After watching a fan get carried out of Comerica Park on a stretcher last week, victimized by a foul ball to the head, Detroit Tigers pitcher Justin Verlander implored the league to explore ways to make stadiums safer for fans.
Verlander's message didn't fall on deaf ears, it turns out.
In the wake of several ugly incidents in which fans have been struck by broken bats or foul balls this season, Major League Baseball has begun examining ways to increase fan safety at its 30 stadiums, spokesman Pat Courtney told Ken Rosenthal of FOX Sports. No policy changes are expected before the 2015 campaign wraps up, however.
“We are actively studying and evaluating a number of issues related to fan safety, including bat safety, netting, etc., at the league level,” Courtney said.
Some teams, though, are being proactive in their efforts to make their stadiums safer for spectators.

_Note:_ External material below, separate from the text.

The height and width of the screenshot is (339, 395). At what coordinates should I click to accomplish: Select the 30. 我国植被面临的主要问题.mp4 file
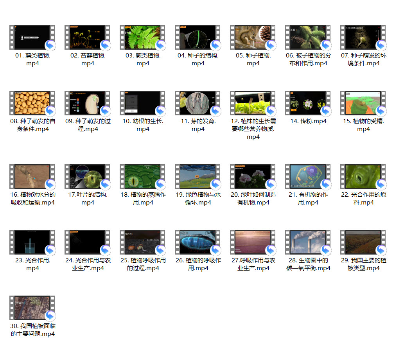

The Philadelphia Phillies reportedly intend to extend the protective netting at Citizens Bank Park to more thoroughly shield fans sitting in areas prone to foul balls, but will wait for the go-ahead from the league office before proceeding with installation.
The aforementioned incident in Detroit, though, wasn't necessarily what prompted the league to increase its efforts to improve fan safety. Earlier this season, a fan suffered life-threatening injuries during a game at Fenway Park after being hit in the head by a broken bat.
“If today doesn't get nets up, what else is it going to take?” Tigers third baseman Nick Castellanos told reporters. “I mean, look what happened in Boston to the lady that got hit with, I think, (Brett) Lawrie's broken bat. What else has to happen for nets to go up?”